GOAL: Output every one of the following records again, copying each line character for character.
-- Begin RECORD LIST --
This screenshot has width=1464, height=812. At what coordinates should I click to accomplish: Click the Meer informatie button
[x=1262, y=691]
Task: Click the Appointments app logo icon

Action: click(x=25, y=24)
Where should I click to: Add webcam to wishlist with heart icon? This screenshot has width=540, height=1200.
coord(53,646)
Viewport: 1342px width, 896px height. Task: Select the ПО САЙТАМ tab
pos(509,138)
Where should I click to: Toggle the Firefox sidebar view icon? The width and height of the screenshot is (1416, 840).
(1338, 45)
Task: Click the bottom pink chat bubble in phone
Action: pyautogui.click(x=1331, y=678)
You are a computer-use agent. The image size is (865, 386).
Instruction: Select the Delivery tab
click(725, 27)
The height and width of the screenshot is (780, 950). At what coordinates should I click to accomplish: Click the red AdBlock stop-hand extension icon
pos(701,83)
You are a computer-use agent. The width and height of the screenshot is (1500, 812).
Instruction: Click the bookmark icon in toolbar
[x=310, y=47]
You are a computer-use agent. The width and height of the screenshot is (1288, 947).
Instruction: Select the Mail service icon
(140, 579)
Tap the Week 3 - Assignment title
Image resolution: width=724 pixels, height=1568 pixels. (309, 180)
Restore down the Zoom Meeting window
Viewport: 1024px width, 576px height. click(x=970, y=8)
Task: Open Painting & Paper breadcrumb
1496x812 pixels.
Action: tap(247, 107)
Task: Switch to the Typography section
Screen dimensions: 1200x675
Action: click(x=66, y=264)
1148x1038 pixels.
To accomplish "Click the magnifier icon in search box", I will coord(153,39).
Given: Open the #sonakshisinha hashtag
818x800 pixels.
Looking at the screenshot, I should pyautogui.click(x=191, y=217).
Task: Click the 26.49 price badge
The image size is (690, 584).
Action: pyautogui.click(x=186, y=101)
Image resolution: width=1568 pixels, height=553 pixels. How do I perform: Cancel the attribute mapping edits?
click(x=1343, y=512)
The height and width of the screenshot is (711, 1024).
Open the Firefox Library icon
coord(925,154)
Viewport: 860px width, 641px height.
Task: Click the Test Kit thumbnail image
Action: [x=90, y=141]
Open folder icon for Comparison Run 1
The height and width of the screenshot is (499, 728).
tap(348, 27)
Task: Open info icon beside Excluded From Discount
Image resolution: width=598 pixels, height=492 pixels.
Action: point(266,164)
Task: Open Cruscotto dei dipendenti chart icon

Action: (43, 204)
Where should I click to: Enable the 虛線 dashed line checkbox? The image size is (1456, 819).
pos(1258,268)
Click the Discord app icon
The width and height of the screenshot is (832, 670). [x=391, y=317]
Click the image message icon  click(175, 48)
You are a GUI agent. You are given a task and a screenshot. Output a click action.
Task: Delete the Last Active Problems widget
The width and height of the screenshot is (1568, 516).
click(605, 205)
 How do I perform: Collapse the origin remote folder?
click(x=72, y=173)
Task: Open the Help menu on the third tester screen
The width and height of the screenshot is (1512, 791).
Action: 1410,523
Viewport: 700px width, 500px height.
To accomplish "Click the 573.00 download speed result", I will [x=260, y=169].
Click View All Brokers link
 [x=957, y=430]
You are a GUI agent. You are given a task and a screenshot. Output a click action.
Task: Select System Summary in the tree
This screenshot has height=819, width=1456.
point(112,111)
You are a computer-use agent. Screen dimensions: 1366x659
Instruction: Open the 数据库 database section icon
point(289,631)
-- End RECORD LIST --
TASK ANSWER:
This screenshot has width=1464, height=812. At what coordinates should I click to accomplish: Click the Meer informatie button
[x=1262, y=691]
Task: Click the Appointments app logo icon

Action: click(x=25, y=24)
Where should I click to: Add webcam to wishlist with heart icon? This screenshot has width=540, height=1200.
coord(53,646)
Viewport: 1342px width, 896px height. Task: Select the ПО САЙТАМ tab
pos(509,138)
Where should I click to: Toggle the Firefox sidebar view icon? The width and height of the screenshot is (1416, 840).
(1338, 45)
Task: Click the bottom pink chat bubble in phone
Action: pyautogui.click(x=1331, y=678)
You are a computer-use agent. The image size is (865, 386).
Instruction: Select the Delivery tab
click(725, 27)
The height and width of the screenshot is (780, 950). At what coordinates should I click to accomplish: Click the red AdBlock stop-hand extension icon
pos(701,83)
You are a computer-use agent. The width and height of the screenshot is (1500, 812).
Instruction: Click the bookmark icon in toolbar
[x=310, y=47]
You are a computer-use agent. The width and height of the screenshot is (1288, 947).
Instruction: Select the Mail service icon
(140, 579)
Tap the Week 3 - Assignment title
Image resolution: width=724 pixels, height=1568 pixels. (309, 180)
Restore down the Zoom Meeting window
Viewport: 1024px width, 576px height. click(x=970, y=8)
Task: Open Painting & Paper breadcrumb
1496x812 pixels.
Action: tap(247, 107)
Task: Switch to the Typography section
Screen dimensions: 1200x675
Action: click(x=66, y=264)
1148x1038 pixels.
To accomplish "Click the magnifier icon in search box", I will coord(153,39).
Given: Open the #sonakshisinha hashtag
818x800 pixels.
Looking at the screenshot, I should pyautogui.click(x=191, y=217).
Task: Click the 26.49 price badge
The image size is (690, 584).
Action: pyautogui.click(x=186, y=101)
Image resolution: width=1568 pixels, height=553 pixels. How do I perform: Cancel the attribute mapping edits?
click(x=1343, y=512)
The height and width of the screenshot is (711, 1024).
Open the Firefox Library icon
coord(925,154)
Viewport: 860px width, 641px height.
Task: Click the Test Kit thumbnail image
Action: [x=90, y=141]
Open folder icon for Comparison Run 1
The height and width of the screenshot is (499, 728).
tap(348, 27)
Task: Open info icon beside Excluded From Discount
Image resolution: width=598 pixels, height=492 pixels.
Action: point(266,164)
Task: Open Cruscotto dei dipendenti chart icon

Action: (43, 204)
Where should I click to: Enable the 虛線 dashed line checkbox? The image size is (1456, 819).
pos(1258,268)
Click the Discord app icon
The width and height of the screenshot is (832, 670). [x=391, y=317]
Click the image message icon  click(175, 48)
You are a GUI agent. You are given a task and a screenshot. Output a click action.
Task: Delete the Last Active Problems widget
The width and height of the screenshot is (1568, 516).
click(605, 205)
 How do I perform: Collapse the origin remote folder?
click(x=72, y=173)
Task: Open the Help menu on the third tester screen
The width and height of the screenshot is (1512, 791).
Action: 1410,523
Viewport: 700px width, 500px height.
To accomplish "Click the 573.00 download speed result", I will [x=260, y=169].
Click View All Brokers link
 [x=957, y=430]
You are a GUI agent. You are given a task and a screenshot. Output a click action.
Task: Select System Summary in the tree
This screenshot has height=819, width=1456.
point(112,111)
You are a computer-use agent. Screen dimensions: 1366x659
Instruction: Open the 数据库 database section icon
point(289,631)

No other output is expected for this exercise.